S’avvicina la crisi, come al solito rispunta Monti: «Occorre una maggioranza di unità nazionale»
È un po’ come l’odore del sangue o, per essere meno cruenti, il richiamo della foresta. Fatto sta che appena si materializza lo spettro di una crisi di governo, torna a galla il senatore a vita Mario Monti. Il professore è un vero esperto della materia. Circa dieci anni fa toccò a lui sostituire con un esecutivo tecnico l’ultimo governo autenticamente espressione della volontà popolare, il Berlusconi IV. Lo fece forte della cosiddetta maggioranza ABC, acronimo dei cognomi Alfano, Bersani, Casini. Tradotto in politica: destra, sinistra, centro. Un esperimento che, se solo potesse, Monti non disdegnerebbe affatto di rieditare.

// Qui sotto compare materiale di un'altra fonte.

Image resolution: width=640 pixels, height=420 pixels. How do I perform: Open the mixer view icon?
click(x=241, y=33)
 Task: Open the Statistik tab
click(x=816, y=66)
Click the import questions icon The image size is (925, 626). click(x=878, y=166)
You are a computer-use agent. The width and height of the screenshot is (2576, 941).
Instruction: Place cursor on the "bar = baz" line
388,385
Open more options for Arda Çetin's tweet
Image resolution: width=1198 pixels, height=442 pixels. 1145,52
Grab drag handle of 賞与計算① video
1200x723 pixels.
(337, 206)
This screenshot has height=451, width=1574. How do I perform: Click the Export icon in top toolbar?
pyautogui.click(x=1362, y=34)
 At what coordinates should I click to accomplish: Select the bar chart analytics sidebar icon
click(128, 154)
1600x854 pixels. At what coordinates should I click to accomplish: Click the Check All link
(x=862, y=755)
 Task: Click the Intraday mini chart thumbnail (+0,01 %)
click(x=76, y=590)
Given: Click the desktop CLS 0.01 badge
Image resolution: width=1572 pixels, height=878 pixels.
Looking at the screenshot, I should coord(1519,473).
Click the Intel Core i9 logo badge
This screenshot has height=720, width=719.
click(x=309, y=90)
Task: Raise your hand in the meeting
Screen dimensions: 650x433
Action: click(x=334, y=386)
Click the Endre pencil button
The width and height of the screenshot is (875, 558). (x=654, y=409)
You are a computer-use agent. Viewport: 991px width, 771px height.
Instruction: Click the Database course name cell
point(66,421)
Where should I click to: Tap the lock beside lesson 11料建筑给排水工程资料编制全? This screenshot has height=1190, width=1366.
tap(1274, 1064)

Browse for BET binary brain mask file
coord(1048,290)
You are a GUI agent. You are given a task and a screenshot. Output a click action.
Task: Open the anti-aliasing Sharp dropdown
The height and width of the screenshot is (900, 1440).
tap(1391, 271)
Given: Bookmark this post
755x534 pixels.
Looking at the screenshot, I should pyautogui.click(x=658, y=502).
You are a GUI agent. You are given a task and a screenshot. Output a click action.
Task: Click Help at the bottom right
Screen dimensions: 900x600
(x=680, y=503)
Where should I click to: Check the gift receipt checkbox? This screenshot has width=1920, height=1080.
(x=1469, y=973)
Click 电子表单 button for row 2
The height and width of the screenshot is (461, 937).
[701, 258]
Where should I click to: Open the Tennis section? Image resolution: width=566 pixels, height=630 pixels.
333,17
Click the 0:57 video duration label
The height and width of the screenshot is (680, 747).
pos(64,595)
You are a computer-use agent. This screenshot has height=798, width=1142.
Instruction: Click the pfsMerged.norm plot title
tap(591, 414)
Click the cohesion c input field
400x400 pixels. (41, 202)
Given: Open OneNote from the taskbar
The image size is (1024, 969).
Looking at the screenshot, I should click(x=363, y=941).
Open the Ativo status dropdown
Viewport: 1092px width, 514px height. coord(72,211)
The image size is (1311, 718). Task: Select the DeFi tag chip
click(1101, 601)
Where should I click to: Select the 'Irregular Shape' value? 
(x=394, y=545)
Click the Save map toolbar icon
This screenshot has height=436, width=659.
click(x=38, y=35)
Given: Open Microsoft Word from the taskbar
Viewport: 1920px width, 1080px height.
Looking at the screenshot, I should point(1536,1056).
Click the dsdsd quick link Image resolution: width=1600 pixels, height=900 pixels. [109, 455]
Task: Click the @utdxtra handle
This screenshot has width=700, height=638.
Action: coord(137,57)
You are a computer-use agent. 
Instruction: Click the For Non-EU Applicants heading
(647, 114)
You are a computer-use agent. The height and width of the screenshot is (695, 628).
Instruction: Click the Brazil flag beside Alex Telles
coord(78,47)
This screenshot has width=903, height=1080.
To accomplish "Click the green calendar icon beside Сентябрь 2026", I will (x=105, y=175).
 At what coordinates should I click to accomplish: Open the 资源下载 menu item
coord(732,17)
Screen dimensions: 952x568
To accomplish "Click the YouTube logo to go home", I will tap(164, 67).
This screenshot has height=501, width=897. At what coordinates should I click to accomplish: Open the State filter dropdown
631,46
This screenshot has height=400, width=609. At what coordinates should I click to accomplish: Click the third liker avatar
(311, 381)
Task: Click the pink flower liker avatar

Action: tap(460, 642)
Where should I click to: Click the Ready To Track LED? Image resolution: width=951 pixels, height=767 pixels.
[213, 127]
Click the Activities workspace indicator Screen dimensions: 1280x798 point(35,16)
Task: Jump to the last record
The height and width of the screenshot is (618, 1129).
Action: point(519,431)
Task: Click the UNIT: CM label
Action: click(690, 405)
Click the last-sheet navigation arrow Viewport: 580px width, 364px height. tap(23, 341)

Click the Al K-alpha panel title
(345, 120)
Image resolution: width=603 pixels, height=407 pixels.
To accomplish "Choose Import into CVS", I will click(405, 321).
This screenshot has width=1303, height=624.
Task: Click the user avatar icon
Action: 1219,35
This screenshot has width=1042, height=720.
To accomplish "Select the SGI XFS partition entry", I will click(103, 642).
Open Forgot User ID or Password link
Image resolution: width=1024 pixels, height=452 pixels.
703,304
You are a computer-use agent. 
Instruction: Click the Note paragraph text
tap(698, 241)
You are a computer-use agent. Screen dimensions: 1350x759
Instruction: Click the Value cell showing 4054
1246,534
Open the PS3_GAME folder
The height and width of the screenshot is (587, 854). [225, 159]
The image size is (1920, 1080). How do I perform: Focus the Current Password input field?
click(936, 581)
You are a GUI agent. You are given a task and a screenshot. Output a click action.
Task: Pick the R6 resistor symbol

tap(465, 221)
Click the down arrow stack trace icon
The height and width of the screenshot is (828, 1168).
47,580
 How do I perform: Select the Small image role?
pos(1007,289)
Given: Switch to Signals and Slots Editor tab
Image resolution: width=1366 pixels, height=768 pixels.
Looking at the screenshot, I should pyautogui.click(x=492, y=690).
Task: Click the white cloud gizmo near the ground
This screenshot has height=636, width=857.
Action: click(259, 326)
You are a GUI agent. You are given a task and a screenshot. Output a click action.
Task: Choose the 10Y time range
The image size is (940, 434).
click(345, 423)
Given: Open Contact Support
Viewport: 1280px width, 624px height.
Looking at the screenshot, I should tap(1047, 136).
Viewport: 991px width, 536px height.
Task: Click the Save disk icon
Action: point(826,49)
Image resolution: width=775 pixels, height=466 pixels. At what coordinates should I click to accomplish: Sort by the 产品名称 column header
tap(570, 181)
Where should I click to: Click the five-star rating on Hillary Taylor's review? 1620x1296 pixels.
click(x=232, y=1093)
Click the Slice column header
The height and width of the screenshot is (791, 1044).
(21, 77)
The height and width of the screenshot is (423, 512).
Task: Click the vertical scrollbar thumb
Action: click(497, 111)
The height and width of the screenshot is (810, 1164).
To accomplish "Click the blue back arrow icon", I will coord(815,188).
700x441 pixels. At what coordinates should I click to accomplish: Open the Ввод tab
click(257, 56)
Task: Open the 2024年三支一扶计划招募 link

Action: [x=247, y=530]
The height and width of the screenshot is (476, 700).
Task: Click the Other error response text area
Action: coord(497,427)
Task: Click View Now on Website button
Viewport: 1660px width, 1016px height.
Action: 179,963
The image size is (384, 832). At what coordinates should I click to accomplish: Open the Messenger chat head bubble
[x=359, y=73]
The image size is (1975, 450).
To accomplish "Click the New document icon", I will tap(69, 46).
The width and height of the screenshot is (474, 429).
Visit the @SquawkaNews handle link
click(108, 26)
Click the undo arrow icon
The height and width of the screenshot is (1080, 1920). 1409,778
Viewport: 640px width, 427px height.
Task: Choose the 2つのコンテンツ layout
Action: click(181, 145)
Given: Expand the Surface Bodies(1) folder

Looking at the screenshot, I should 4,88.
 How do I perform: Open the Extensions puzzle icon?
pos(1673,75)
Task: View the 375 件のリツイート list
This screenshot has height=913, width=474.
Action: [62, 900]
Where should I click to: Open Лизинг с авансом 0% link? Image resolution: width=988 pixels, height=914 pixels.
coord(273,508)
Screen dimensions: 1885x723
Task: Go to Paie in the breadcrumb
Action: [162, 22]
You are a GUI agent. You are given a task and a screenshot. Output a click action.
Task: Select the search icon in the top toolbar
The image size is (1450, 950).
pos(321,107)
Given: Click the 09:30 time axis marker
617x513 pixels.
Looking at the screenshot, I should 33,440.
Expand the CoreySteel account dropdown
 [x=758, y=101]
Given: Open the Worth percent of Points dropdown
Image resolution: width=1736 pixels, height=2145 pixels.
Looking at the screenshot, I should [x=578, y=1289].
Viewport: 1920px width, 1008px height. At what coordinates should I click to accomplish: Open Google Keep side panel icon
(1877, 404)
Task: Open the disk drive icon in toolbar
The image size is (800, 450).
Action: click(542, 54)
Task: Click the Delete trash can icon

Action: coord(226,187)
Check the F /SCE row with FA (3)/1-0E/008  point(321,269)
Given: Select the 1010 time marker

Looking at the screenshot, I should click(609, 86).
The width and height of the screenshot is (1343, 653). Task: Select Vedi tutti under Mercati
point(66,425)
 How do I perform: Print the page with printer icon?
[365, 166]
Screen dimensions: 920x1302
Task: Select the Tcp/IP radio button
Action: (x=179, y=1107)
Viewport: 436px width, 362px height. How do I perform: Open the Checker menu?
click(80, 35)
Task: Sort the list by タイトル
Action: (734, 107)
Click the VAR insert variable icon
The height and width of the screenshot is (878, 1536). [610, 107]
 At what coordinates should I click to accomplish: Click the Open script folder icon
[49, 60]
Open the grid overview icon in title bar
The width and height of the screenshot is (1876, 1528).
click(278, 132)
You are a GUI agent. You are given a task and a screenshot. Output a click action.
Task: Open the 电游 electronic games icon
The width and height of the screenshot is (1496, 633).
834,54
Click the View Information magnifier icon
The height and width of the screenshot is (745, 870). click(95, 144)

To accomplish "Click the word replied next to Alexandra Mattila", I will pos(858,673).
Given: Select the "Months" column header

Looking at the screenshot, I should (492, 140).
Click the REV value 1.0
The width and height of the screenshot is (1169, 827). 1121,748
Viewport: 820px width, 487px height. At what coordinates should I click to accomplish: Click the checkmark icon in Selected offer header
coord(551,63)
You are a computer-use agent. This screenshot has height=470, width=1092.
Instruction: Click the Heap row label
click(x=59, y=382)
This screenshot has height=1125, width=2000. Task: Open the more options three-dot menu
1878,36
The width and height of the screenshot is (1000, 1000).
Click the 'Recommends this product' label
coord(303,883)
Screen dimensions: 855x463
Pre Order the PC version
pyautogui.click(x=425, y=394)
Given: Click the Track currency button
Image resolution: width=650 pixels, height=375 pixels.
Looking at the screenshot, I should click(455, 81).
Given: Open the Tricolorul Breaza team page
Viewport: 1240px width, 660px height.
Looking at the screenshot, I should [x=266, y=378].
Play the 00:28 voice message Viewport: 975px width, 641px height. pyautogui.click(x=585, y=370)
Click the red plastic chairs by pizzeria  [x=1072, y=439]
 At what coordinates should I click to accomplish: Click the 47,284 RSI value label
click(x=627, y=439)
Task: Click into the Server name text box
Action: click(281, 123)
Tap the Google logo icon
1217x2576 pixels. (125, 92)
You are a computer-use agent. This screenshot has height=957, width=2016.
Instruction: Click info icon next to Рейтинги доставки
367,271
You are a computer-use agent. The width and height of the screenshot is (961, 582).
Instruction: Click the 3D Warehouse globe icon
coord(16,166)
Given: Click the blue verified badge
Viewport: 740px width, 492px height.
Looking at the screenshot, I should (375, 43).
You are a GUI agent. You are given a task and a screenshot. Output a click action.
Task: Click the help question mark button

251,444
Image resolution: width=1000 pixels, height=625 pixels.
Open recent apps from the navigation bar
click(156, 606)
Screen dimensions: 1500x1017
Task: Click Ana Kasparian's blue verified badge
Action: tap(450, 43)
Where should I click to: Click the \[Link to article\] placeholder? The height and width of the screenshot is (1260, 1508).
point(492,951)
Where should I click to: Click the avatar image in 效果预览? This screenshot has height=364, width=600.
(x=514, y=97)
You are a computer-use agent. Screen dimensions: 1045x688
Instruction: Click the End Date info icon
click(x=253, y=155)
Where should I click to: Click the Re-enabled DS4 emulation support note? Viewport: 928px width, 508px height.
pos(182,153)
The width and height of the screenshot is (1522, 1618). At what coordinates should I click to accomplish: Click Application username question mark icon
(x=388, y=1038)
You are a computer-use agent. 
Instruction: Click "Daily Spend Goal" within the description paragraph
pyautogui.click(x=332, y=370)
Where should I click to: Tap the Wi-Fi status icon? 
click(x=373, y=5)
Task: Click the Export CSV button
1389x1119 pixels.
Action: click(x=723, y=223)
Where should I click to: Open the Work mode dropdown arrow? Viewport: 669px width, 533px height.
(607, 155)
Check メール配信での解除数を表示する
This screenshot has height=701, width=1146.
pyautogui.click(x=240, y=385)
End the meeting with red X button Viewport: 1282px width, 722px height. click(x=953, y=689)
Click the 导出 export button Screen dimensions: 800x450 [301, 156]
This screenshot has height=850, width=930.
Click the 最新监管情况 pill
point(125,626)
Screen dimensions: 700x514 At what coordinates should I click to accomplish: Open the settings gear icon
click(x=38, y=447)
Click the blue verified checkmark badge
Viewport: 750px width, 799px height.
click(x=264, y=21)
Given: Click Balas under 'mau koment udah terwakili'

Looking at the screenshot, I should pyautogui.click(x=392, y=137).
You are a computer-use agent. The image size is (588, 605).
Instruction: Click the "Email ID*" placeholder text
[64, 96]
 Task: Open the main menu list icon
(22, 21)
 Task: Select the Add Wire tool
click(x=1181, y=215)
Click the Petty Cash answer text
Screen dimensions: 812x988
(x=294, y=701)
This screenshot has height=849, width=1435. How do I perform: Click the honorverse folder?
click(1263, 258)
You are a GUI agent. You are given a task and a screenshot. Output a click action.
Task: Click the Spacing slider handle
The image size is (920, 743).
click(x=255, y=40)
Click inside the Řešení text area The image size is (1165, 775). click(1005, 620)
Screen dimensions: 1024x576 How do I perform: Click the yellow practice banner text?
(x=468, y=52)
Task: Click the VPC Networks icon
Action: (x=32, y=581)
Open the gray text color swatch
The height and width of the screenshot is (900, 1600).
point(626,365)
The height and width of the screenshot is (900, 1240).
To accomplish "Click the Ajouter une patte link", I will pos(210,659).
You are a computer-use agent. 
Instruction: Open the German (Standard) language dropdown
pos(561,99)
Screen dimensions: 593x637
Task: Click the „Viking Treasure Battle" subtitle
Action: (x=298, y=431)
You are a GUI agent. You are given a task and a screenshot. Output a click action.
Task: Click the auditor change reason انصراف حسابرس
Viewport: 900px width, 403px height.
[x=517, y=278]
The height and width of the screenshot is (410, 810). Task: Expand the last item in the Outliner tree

Monti intervistato dal Foglio
Tanto è vero che in un’intervista al Foglio l’ha auspicata a chiare lettere. Questa volta per gestire la ricostruzione. Dieci anni fa, invece, fu per uscire dalla spirale dello spread su cui si era avvitato, spintovi anche dalla manina franco-tedesca, il governo presieduto dal Cavaliere. «Sarebbe stato auspicabile già per far fronte alla pandemia. Nella fase della ricostruzione lo sarà ancora di più», argomenta il professore bocconiano. In linea teorica il suo ragionamento non è sbagliato, dal momento che in riferimento alla «struttura economico-sociale del Paese» egli intravede una «fase costituente». E «le costituzioni – aggiunge – devono accogliere, in modo organico, il contributo di tutti». Non fa una grinza.
«Sarebbe più facile rispetto a 10 anni fa»
A maggior ragione se si pensa che, a differenza del 2011, «una maggioranza molto ampia, tendente all’unità nazionale, potrebbe anche rivelarsi meno difficile». Per un motivo molto semplice: i 209 miliardi del Recovery Fund. «Governo e Parlamento – ricorda Monti – avranno molte risorse da dare, cosa politicamente più gradevole che doverne togliere». E lui ne sa qualcosa. È anche per questo auspica un’unità nazionale «seria e rigorosa», nell’utilizzo di quei miliardi. «Altrimenti – avverte – la ricostruzione non avverrà. Oppure sarà ricostruzione della vecchia struttura, che anche prima della crisi pandemica non era capace di generare né crescita né equità».